Despite the short list that my right hon. Friend read out, he will be aware that the problem of ram-raiding is increasing substantially in parts of the country. The difficulty with that type of crime is that, because of the speed with which it is executed, burglar alarms and security systems are relatively ineffective. The only way to protect property is by the construction of bollards and barriers, but that requires the consent of landlords and planning authorities. Will my right hon. Friend do all that he can to open a dialogue with representatives of landlords and planning authorities so that they can encourage and enable retailers to erect something to protect their property?

Mr. Patten

That is a very constructive suggestion and I will certainly discuss it with my hon. Friend the Minister for Housing and Planning. I know that in some parts of the country, notably in the north-east, one or two local authorities have made it rather difficult for protective street furniture to be erected along the sides of roads where there has been ram-raiding. In my hon. Friend's own area in Cambridgeshire there have been no recent incidents. There have been many more incidents in the north-east, in particular, and that is why the recent transfer of Mr.
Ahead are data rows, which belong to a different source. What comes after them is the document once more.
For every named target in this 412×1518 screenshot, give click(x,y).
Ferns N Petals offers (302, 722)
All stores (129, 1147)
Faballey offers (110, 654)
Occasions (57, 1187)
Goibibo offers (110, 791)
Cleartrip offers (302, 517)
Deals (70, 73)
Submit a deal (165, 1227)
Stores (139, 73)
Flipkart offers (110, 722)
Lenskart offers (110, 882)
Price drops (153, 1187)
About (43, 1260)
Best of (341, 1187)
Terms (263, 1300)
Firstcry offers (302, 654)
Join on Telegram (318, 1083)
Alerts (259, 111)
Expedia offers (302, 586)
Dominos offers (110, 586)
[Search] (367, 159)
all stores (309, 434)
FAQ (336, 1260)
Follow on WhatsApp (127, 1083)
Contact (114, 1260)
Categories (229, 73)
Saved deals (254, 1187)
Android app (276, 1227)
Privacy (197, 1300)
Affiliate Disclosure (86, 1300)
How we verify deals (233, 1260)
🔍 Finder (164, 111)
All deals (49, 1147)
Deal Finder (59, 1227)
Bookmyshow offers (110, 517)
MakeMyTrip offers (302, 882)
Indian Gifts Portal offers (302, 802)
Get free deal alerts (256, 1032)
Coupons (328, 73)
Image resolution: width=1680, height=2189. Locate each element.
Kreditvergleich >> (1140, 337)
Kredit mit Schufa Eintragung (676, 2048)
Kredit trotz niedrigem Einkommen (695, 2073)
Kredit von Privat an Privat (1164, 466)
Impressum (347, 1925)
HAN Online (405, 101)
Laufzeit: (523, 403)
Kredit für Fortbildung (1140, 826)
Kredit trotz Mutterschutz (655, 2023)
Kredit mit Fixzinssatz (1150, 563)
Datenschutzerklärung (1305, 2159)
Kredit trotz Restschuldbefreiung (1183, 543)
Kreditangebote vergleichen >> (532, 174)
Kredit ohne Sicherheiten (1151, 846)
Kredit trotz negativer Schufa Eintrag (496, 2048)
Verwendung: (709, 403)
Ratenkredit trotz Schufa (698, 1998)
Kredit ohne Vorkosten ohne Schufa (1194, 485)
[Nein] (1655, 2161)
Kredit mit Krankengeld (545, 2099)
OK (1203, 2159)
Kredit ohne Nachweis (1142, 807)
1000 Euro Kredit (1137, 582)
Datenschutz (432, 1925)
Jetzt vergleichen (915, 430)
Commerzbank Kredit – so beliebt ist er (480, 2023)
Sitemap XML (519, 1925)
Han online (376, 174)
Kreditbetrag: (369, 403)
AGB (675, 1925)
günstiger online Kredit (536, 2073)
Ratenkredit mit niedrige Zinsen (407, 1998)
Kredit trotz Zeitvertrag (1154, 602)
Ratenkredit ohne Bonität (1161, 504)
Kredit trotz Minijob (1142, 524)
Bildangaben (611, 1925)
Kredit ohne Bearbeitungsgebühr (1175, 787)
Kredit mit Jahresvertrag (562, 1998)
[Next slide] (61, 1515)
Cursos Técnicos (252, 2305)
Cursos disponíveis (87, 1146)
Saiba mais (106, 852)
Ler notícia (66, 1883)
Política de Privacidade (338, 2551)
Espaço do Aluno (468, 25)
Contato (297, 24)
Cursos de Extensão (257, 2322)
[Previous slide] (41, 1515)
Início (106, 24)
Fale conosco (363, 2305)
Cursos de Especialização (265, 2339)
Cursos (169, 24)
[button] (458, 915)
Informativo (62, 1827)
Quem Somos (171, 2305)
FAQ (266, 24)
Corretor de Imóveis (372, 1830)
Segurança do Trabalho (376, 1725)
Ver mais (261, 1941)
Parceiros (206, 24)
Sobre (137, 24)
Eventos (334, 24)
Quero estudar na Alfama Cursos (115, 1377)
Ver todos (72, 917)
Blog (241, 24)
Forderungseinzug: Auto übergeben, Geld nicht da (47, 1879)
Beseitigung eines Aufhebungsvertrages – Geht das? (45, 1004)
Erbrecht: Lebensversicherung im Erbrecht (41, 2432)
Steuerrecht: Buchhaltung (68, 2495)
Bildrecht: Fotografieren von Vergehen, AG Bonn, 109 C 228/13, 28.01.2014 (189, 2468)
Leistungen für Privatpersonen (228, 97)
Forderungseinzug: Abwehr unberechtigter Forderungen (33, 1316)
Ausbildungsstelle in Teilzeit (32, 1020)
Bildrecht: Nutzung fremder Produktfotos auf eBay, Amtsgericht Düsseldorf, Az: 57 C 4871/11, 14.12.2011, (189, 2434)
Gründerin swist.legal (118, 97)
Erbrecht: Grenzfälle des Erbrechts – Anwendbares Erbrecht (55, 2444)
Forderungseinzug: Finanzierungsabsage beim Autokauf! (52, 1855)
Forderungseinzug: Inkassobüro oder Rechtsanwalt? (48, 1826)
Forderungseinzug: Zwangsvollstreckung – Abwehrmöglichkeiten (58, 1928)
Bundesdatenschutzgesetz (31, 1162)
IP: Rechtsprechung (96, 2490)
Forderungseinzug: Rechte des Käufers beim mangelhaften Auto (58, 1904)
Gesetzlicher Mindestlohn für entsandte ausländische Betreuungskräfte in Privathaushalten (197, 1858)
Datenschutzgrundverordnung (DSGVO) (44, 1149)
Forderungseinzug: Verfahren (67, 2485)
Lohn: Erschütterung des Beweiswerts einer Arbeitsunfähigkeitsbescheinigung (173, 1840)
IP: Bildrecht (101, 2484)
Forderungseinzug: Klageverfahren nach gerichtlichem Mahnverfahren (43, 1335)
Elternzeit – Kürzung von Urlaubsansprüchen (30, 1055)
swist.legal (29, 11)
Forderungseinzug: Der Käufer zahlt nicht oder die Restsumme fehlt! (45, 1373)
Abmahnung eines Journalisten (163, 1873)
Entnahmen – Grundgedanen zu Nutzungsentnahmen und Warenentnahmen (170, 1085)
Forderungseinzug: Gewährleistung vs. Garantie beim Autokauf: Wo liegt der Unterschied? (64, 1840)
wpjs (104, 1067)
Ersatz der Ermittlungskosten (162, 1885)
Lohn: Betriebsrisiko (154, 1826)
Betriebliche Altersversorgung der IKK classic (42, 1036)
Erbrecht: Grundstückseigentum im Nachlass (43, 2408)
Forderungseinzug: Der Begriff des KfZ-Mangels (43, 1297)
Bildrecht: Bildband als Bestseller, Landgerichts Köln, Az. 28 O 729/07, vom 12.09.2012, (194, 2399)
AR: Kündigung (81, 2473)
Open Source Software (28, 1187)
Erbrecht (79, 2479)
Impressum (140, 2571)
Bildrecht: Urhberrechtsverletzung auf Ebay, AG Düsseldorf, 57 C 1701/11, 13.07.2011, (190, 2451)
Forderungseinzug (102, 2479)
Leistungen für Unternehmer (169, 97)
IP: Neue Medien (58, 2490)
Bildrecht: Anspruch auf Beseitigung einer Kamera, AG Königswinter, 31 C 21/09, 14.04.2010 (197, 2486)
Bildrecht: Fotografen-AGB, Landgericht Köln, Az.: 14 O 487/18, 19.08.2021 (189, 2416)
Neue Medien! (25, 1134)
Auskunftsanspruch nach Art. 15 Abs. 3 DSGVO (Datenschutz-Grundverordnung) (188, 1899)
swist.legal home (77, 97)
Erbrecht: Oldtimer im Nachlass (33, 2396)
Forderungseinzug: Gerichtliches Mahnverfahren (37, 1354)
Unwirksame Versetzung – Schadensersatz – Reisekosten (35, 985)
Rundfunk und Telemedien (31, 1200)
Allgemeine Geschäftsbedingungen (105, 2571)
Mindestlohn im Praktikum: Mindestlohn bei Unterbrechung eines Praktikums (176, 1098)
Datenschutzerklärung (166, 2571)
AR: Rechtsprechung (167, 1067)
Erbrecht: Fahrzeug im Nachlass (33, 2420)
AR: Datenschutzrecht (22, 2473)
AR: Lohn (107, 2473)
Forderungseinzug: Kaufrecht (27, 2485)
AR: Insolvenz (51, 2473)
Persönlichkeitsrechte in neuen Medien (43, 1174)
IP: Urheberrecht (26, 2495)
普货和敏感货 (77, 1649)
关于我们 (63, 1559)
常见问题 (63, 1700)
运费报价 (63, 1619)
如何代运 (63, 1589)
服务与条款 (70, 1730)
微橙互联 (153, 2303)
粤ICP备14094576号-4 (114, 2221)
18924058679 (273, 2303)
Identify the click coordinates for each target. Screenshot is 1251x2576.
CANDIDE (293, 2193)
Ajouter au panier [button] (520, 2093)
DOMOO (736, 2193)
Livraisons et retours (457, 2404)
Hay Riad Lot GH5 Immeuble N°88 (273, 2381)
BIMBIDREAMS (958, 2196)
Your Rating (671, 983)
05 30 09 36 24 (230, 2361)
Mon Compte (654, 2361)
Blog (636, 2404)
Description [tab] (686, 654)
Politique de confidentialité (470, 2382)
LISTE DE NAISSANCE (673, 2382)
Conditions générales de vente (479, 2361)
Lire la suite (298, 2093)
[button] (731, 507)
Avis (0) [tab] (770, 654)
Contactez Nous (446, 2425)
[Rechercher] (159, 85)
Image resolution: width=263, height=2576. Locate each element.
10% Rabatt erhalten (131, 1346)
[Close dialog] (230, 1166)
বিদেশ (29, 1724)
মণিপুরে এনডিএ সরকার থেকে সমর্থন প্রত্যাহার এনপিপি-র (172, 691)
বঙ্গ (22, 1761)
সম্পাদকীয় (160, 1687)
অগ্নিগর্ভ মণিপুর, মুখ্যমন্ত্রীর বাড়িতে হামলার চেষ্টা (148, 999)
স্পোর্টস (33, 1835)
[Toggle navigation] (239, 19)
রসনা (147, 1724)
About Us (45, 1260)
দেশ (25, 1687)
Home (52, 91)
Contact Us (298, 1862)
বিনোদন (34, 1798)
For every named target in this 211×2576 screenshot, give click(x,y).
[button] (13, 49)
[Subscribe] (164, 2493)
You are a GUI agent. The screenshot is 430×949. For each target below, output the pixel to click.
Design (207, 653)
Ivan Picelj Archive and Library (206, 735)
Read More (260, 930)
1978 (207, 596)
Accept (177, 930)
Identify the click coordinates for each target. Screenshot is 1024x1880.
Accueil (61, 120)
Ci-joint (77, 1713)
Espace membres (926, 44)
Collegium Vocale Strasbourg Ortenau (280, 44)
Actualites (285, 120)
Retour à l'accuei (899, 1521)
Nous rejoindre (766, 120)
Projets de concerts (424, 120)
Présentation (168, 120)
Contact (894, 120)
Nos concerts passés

J. A. Stevens from being deputy chief constable of Cambridgeshire will doubtless be welcomed in Northumbria. Cambridgeshire's loss is Northumbria's gain.

Mr. Bermingham

Does the Minister agree that the next time one of these offenders comes before the courts for sentencing, if the sentence does not contain a deterrent element, bearing in mind the increase in this type of crime, it would be wise for the Home Office to seek the guidance of the Attorney-General so that the sentence can be referred to the Court of Appeal, which could then lay down a guideline sentence for this type of crime which contains a deterrent element?

Mr. Patten

Again, I welcome the hon. Gentleman's constructive suggestion. I shall draw his views to the attention of my right hon. and learned Friend the Attorney-General. The decision on whether to lay down guideline sentences is for the Lord Chief Justice, the deputy chief justice and others in the Appeal Court, not for me.

Mr. Janman

Although I agree with the sensible suggestion of my hon. Friend the Member for Cambridgeshire, South-East (Mr. Paice), does my right hon. Friend agree that we must try to prevent these crimes from happening and that the best way to do that is for him to instruct magistrates courts throughout the country to pass very harsh sentences on those who are convicted of this outrageous abuse of private property?

Mr. Patten

I agree entirely that this is an outrageous invasion of private property, but I am sure that the House would not want Ministers to be able to instruct the judiciary to do anything, because we value its independence. A range of serious and severe penalties is available for those who are convicted of ram-raiding—for example, if robbery is involved, up to life imprisonment.